Task requirements
According to the announcement about the Closest Pair Problem, who is the major advisor?

Passage for review
[Start of section]

Title: Effective Algorithms for the Closest Pair and Related Problems
PhD Candidate: Xingyu Cai
Major Advisor: Sanguthevar Rajasekaran
Associate Advisors: Song Han and Yufeng Wu
Date/Time: Thursday, March 14, 2019 4:00PM
Location: HBL 1947 Conference Room
Abstract: The Closest Pair Problem (CPP) aims to identify the closest pair (under some similarity measure, e.g., Euclidean distance, Minkowski distance, Mahalanobis distance, Dynamic Time Warping, etc.) of points in a metric space. CPP is one of the fundamental problems that has a wide range of applications in data mining, since most of the data can be represented in vector format residing in a high dimensional space, and we would like to identify the relationship between those data points.
Typical applications include but not limited to, social data analysis, user pattern identification, motif mining in biological data, etc. This is a very classical problem and has been studied well. In this proposal, we study the CPP problem and its variants, and also bring the machine learning perspective to solve some closely related problems.

[End of section]

(Stored data entries)
[Start of section]

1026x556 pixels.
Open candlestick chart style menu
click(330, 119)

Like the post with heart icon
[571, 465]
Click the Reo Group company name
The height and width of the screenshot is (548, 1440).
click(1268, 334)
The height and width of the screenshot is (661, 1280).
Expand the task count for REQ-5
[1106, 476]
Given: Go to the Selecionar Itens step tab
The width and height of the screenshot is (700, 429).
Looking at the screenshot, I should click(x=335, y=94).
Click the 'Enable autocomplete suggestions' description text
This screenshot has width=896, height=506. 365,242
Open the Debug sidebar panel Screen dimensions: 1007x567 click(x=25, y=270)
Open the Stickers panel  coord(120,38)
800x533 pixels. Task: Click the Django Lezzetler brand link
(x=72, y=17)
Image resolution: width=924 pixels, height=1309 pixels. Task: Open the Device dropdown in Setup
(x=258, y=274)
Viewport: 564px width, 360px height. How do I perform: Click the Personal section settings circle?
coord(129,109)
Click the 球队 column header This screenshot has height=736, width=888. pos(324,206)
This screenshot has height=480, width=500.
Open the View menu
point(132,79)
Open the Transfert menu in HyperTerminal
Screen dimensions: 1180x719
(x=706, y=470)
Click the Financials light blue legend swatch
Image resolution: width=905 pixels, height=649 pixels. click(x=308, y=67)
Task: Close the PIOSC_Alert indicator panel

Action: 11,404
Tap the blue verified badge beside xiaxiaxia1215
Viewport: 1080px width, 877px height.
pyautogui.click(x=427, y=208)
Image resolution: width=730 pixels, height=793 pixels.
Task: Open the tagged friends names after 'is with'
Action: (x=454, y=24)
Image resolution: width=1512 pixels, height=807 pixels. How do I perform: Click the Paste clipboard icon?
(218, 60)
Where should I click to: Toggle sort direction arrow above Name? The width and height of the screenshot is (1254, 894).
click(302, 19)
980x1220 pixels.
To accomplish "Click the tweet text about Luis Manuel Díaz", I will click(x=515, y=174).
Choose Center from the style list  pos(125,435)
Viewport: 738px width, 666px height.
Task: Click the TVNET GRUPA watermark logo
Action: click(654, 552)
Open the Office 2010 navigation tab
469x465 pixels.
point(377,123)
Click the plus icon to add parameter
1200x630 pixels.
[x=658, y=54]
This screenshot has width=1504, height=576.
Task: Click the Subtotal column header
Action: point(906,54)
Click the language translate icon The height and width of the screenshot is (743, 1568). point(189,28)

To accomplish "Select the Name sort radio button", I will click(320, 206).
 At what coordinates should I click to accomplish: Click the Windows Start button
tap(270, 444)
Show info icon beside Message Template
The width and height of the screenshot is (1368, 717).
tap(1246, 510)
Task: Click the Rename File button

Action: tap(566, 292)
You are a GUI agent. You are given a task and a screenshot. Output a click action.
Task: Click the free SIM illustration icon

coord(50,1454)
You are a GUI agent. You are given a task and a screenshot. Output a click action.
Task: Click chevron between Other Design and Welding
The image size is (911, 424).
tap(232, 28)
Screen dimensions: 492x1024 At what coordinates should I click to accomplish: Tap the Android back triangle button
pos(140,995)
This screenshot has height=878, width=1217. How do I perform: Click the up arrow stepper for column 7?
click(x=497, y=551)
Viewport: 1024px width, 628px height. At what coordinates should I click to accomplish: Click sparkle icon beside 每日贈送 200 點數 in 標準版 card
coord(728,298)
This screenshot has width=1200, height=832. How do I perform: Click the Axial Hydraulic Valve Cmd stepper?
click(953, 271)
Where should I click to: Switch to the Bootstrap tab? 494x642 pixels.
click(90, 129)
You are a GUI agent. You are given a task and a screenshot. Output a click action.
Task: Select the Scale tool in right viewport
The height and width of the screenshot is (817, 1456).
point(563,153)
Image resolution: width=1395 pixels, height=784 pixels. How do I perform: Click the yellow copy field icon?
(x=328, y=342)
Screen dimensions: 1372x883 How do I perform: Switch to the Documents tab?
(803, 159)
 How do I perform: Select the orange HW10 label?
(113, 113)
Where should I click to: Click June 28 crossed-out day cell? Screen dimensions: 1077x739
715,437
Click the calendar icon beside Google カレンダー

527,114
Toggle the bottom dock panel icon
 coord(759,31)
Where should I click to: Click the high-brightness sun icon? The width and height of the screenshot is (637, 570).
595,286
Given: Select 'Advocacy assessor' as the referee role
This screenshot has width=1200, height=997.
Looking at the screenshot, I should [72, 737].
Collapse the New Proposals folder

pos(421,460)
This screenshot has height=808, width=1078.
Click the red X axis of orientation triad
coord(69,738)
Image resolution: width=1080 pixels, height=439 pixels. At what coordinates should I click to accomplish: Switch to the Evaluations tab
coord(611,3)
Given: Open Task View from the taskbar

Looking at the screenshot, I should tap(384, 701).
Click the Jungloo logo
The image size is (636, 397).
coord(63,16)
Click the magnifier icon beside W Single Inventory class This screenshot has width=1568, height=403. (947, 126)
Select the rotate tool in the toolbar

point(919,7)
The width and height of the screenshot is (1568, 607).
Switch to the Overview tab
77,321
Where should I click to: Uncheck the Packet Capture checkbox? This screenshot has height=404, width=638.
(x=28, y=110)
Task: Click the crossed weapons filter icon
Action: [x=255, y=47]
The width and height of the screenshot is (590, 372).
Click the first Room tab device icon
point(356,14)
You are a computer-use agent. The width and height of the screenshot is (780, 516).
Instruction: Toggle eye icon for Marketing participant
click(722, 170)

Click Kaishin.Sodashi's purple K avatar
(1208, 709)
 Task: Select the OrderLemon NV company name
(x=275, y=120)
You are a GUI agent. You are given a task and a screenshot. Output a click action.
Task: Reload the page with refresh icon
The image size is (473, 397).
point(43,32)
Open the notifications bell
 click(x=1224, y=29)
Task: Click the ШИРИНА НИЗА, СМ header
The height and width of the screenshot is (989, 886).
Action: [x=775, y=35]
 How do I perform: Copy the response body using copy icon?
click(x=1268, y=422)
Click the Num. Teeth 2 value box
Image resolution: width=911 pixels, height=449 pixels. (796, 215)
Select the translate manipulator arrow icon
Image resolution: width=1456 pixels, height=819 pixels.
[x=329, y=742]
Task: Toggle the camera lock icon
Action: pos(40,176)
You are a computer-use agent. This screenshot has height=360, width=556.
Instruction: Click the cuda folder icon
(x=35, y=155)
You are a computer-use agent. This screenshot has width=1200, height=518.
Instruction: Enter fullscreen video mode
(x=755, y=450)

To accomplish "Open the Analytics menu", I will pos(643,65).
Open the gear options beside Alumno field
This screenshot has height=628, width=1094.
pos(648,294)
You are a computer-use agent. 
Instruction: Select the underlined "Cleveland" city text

[End of section]

Response
Sanguthevar Rajasekaran